Retained earnings .................................................................................................... $ 22,920

a. Actual sales in December were $70,000. Selling price per unit is projected to remain stable at $10 per unit throughout the budget period. Sales for the first five months of the upcoming year are budgeted to be as follows:

January ........................................................................................................... $83,000

February ......................................................................................................... $92,000

March ............................................................................................................. $94,000

April ................................................................................................................ $97,000

May ................................................................................................................. $89,000

b. Sales are 30% cash and 70% credit. All credit sales are collected in the month following the sale.

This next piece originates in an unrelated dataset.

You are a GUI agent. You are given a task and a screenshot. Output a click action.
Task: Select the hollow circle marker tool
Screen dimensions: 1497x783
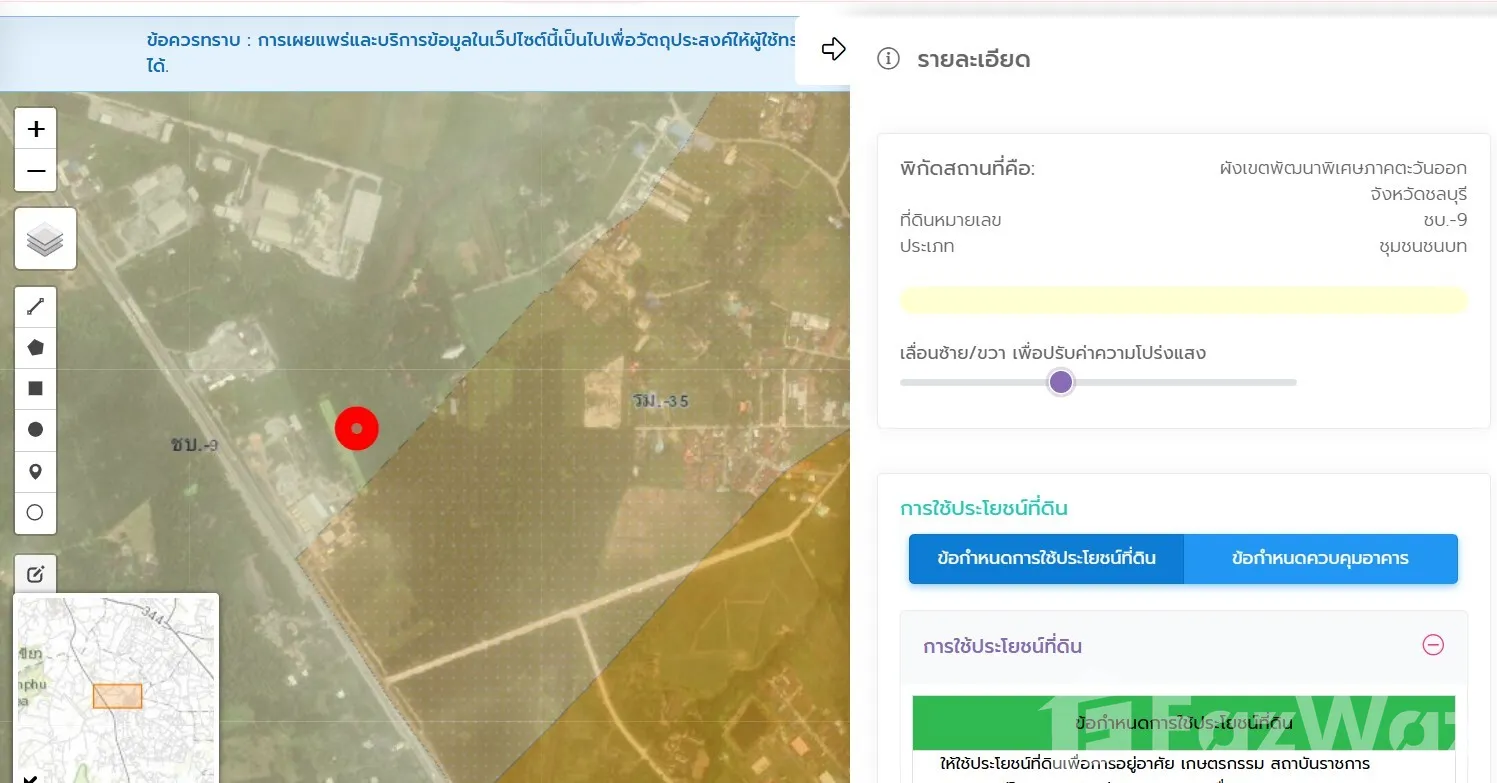36,512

c. Dudley Manufacturing has a policy that states that each month's ending inventory of finished goods should be 25% of the following month's sales (in units).

d. Of each month's direct material purchases, 10% are paid for in the month of purchase, while the remainder is paid for in the month following purchase. Two pounds of direct material is needed per unit at $2 per pound. Ending inventory of direct materials should be 10% of next month's production needs.

e. Most of the labor at the manufacturing facility is indirect, but there is some direct labor incurred. The direct labor hours per unit is 0.02. The direct labor rate per hour is $10 per hour. All direct labor is paid for in the month in which the work is performed. The direct labor total cost for each of the upcoming three months is as follows:

January..........$1,705

February.........$1,850

March............$1,895

f. Monthly manufacturing overhead costs are $5,000 for factory rent, $3,000 for other fixed manufacturing expenses, and $1.20 per unit for variable manufacturing overhead. No depreciation is included in these figures. All expenses are paid in the month in which they are incurred.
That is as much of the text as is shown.